## WHAT THIS TASK INVOLVES
Could you restate, word for word, the line that has "Home (379, 80)" and all lines following it through the end of the entries below?

--- START ---

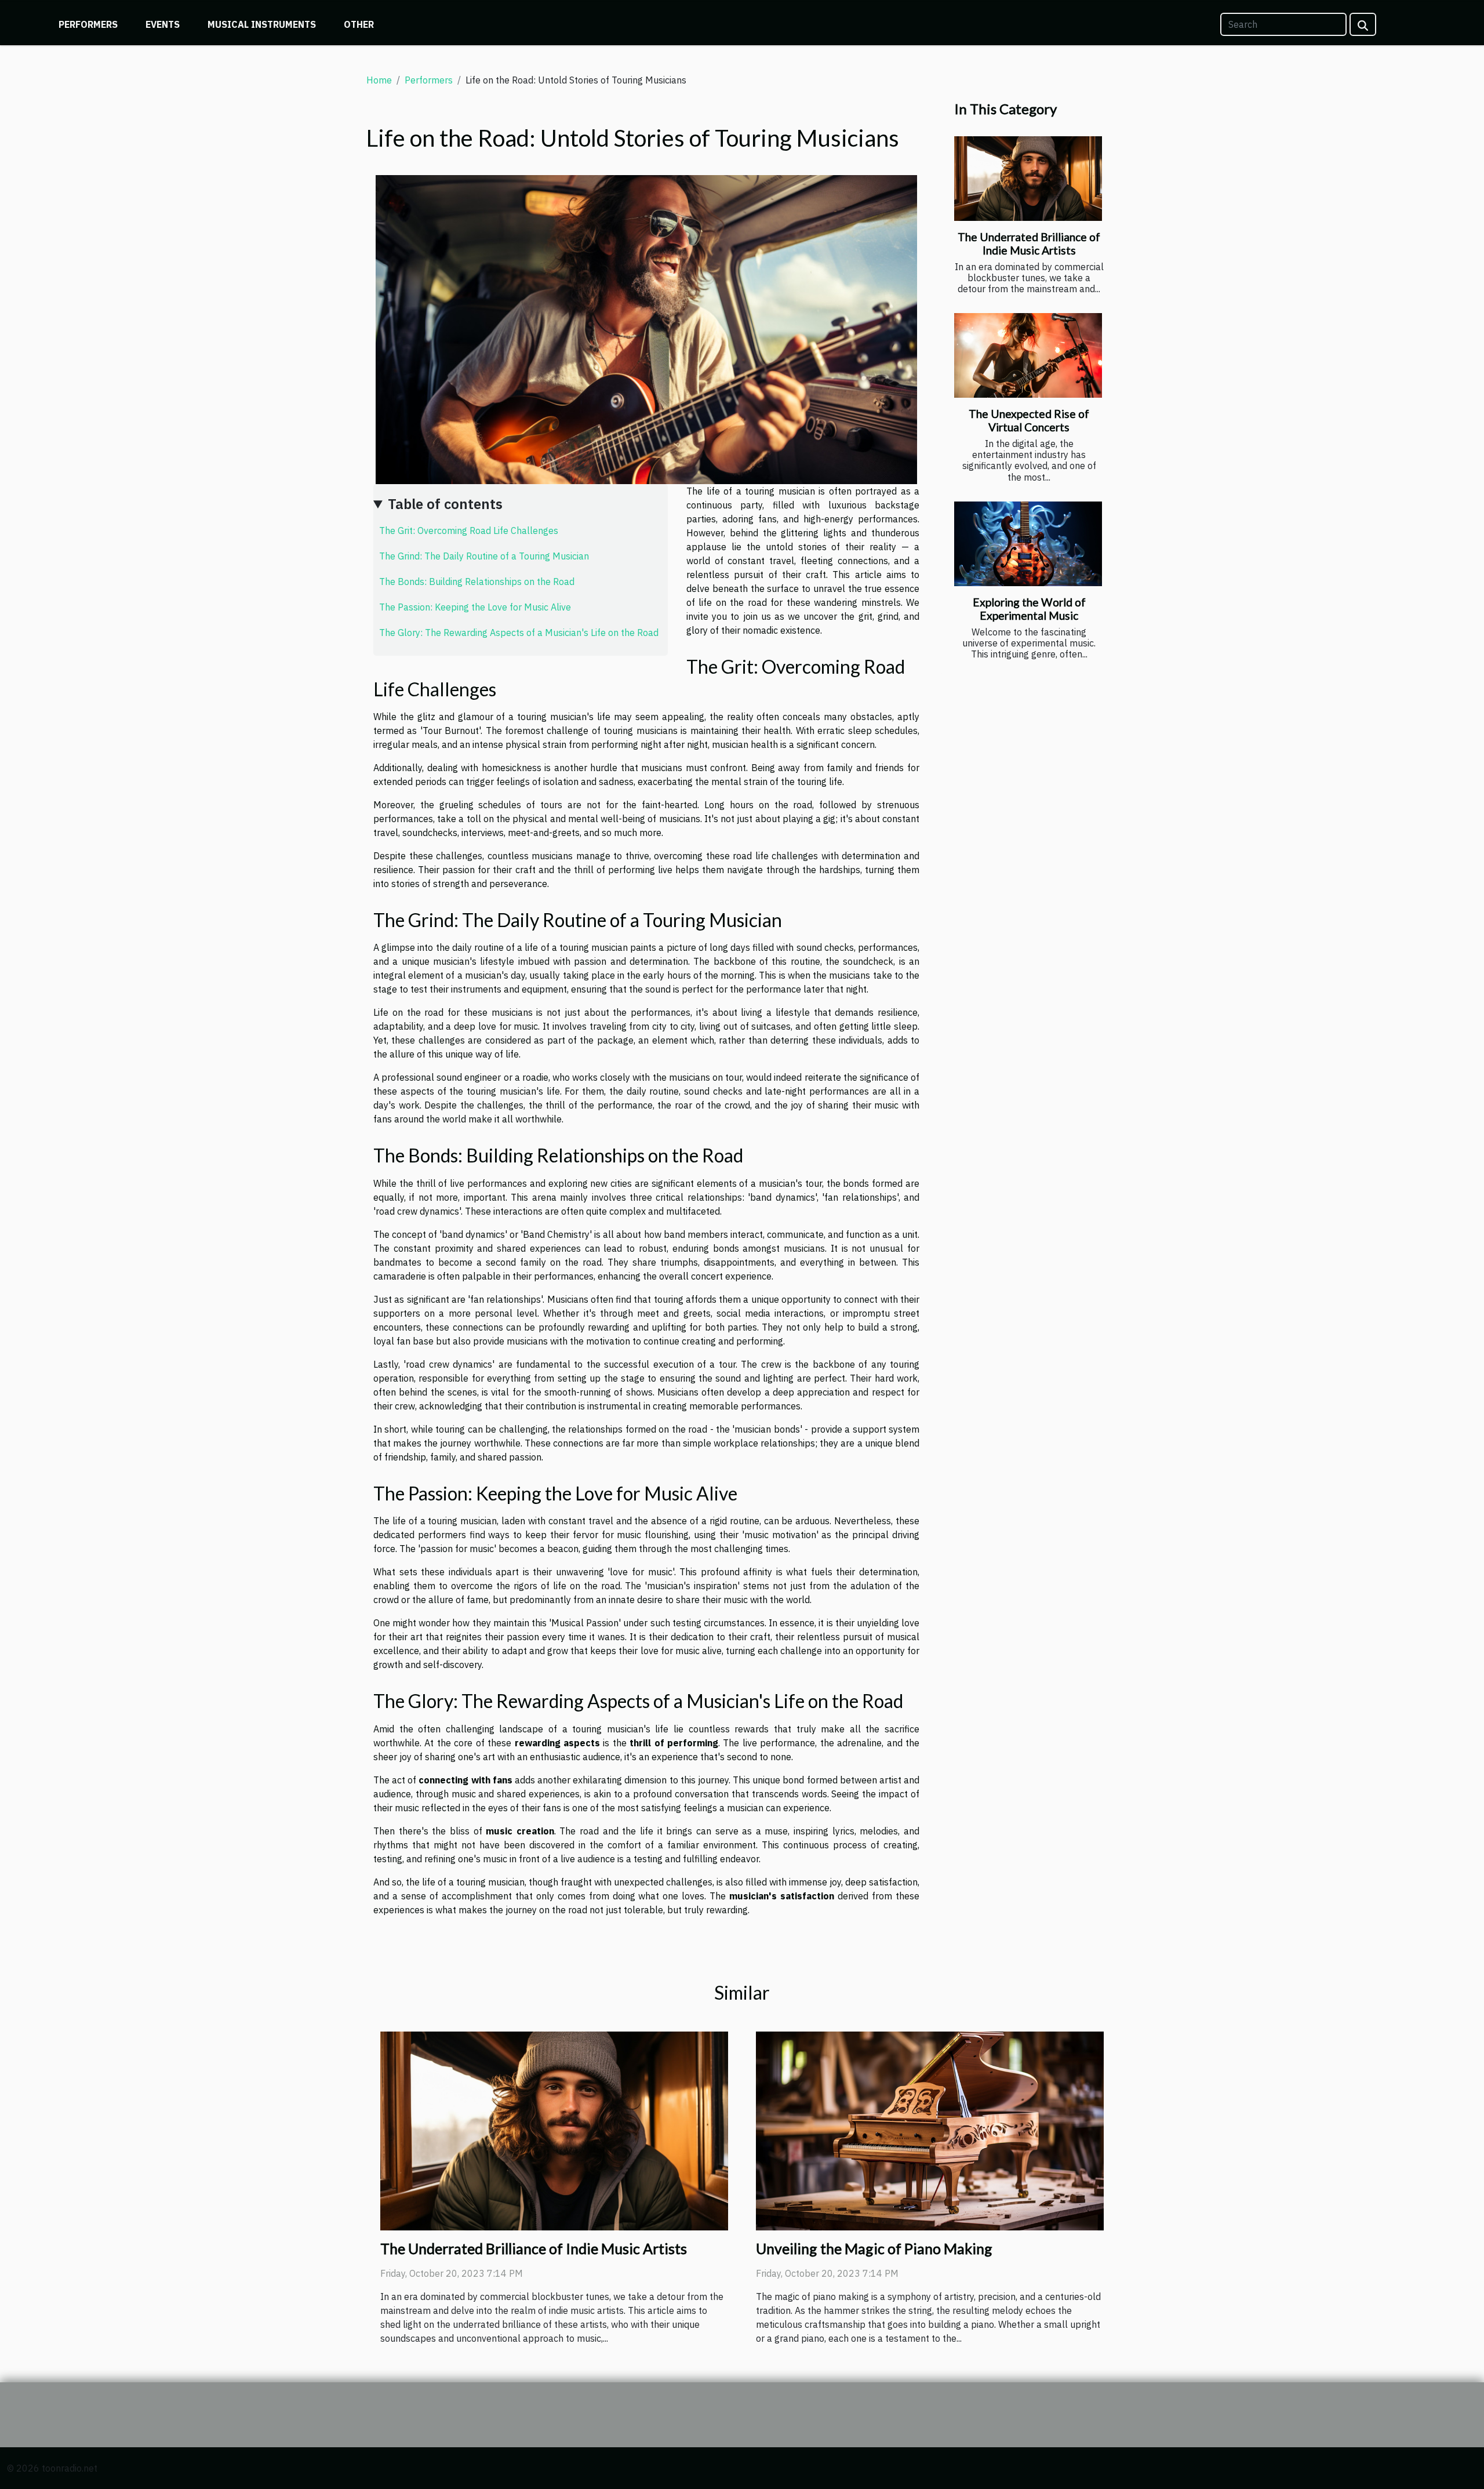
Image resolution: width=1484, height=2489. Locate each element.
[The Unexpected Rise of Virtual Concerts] (1028, 355)
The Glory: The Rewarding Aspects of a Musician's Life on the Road (519, 632)
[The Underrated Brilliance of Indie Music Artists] (1028, 178)
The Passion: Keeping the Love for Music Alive (475, 607)
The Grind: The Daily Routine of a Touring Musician (484, 556)
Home (379, 80)
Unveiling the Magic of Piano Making (874, 2248)
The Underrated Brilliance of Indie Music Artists (1029, 243)
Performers (88, 24)
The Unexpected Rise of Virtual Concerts (1029, 420)
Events (163, 24)
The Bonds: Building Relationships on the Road (476, 581)
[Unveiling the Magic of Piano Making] (930, 2129)
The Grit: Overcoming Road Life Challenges (468, 530)
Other (359, 24)
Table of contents (445, 504)
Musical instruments (262, 24)
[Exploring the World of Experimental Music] (1028, 544)
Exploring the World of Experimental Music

--- END ---

## EXERCISE RESULT
Home (379, 80)
Unveiling the Magic of Piano Making (874, 2248)
The Underrated Brilliance of Indie Music Artists (1029, 243)
Performers (88, 24)
The Unexpected Rise of Virtual Concerts (1029, 420)
Events (163, 24)
The Bonds: Building Relationships on the Road (476, 581)
[Unveiling the Magic of Piano Making] (930, 2129)
The Grit: Overcoming Road Life Challenges (468, 530)
Other (359, 24)
Table of contents (445, 504)
Musical instruments (262, 24)
[Exploring the World of Experimental Music] (1028, 544)
Exploring the World of Experimental Music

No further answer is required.